→ Your goal: Could you reproduce the lines below from the one with "Lån Penger - Din" through the one with "Cerca (122, 5)"? Keep both ends and add nothing.

→ Excerpted data:
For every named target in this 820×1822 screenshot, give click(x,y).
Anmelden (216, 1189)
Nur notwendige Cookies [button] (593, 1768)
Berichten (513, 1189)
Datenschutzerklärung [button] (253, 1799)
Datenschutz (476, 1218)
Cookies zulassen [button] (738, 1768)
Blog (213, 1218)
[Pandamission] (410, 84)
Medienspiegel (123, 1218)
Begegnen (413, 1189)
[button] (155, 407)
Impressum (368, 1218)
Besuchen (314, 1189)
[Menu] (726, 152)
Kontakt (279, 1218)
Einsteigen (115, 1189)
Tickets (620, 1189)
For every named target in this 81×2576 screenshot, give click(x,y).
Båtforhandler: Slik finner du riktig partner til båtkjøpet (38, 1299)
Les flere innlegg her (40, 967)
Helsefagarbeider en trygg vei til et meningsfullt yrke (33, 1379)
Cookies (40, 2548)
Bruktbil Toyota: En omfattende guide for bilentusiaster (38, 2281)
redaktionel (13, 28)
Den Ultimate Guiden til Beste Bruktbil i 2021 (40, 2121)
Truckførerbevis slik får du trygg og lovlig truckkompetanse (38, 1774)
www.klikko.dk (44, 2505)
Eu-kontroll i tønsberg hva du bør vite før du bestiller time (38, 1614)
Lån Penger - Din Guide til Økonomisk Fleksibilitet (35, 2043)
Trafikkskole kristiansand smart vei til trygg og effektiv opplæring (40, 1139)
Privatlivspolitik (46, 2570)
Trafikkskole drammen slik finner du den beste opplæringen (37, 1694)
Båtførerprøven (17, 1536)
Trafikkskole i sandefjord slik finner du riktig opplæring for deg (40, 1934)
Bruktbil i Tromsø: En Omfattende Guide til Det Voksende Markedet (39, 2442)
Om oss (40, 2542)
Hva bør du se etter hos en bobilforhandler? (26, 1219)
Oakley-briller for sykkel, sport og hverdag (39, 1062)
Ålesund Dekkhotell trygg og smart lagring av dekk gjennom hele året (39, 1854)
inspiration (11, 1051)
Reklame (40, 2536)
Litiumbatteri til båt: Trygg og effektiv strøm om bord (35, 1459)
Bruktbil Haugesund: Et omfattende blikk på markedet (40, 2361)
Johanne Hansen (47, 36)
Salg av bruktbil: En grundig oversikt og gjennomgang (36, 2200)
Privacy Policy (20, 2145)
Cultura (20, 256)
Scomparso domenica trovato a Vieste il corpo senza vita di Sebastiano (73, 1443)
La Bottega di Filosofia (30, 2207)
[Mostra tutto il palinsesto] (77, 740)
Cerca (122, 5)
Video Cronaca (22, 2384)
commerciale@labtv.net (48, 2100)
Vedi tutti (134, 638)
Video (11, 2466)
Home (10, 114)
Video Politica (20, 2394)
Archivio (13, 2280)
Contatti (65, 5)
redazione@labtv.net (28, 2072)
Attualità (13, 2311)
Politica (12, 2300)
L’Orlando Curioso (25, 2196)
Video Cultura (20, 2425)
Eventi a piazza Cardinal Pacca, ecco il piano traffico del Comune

→ Response to the exercise:
Lån Penger - Din Guide til Økonomisk Fleksibilitet (35, 2043)
Trafikkskole kristiansand smart vei til trygg og effektiv opplæring (40, 1139)
Privatlivspolitik (46, 2570)
Trafikkskole drammen slik finner du den beste opplæringen (37, 1694)
Båtførerprøven (17, 1536)
Trafikkskole i sandefjord slik finner du riktig opplæring for deg (40, 1934)
Bruktbil i Tromsø: En Omfattende Guide til Det Voksende Markedet (39, 2442)
Om oss (40, 2542)
Hva bør du se etter hos en bobilforhandler? (26, 1219)
Oakley-briller for sykkel, sport og hverdag (39, 1062)
Ålesund Dekkhotell trygg og smart lagring av dekk gjennom hele året (39, 1854)
inspiration (11, 1051)
Reklame (40, 2536)
Litiumbatteri til båt: Trygg og effektiv strøm om bord (35, 1459)
Bruktbil Haugesund: Et omfattende blikk på markedet (40, 2361)
Johanne Hansen (47, 36)
Salg av bruktbil: En grundig oversikt og gjennomgang (36, 2200)
Privacy Policy (20, 2145)
Cultura (20, 256)
Scomparso domenica trovato a Vieste il corpo senza vita di Sebastiano (73, 1443)
La Bottega di Filosofia (30, 2207)
[Mostra tutto il palinsesto] (77, 740)
Cerca (122, 5)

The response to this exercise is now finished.